- American Studies
- Liberal Arts
- Medical School: Program in the History of Medicine
My work has focused on the history of the early decades of the AIDS crisis in the United States, particularly in the San Francisco-Bay Area. This project began almost ten years ago as an undergraduate honor thesis at San Francisco State University's Women and Gender studies department. Focusing on a wide array of AIDS service organizations and other activist groups my dissertation focuses on needle exchange groups, the emotional peer support organization Shanti Project, and self-empowerment groups for women living with HIV/AIDS. These projects rely not only on archival materials, both institutional and people's personal papers, but also on oral histories and interviews. I have conducted numerous oral histories and interviews since starting graduate school and will continue to do so until the completion of the project. I believe that centering histories of larger events should be rooted in people's narratives and lived experiences. This project, like my interests, seeks to explore concepts of self and the body, in this case AIDS/HIV, at the intersections of disability history, history of medicine, and gender and sexuality studies.
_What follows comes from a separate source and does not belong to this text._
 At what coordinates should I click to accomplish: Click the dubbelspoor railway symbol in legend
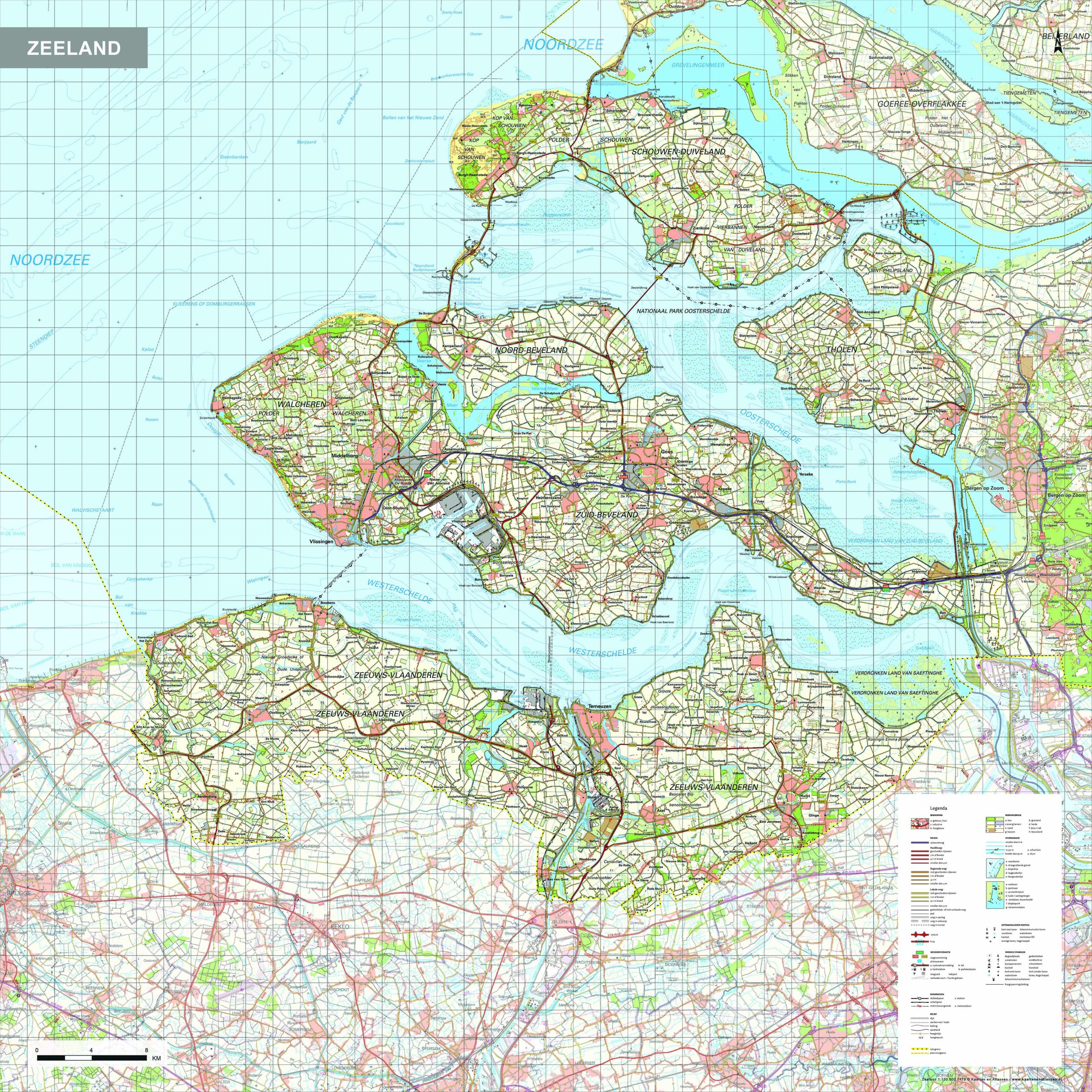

I am currently working on an article focusing on the politics of women activists living with AIDS/HIV and have presented on this topic at conferences, as well as the work of AIDS volunteers in professional hospitals, as well as t the development of needle exchange programs in the U.S., and the experiences of the Deaf community with AIDS/HIV. My other interests lie in the history of hospice and care for the dying in the U.S. at the end of the twentieth century.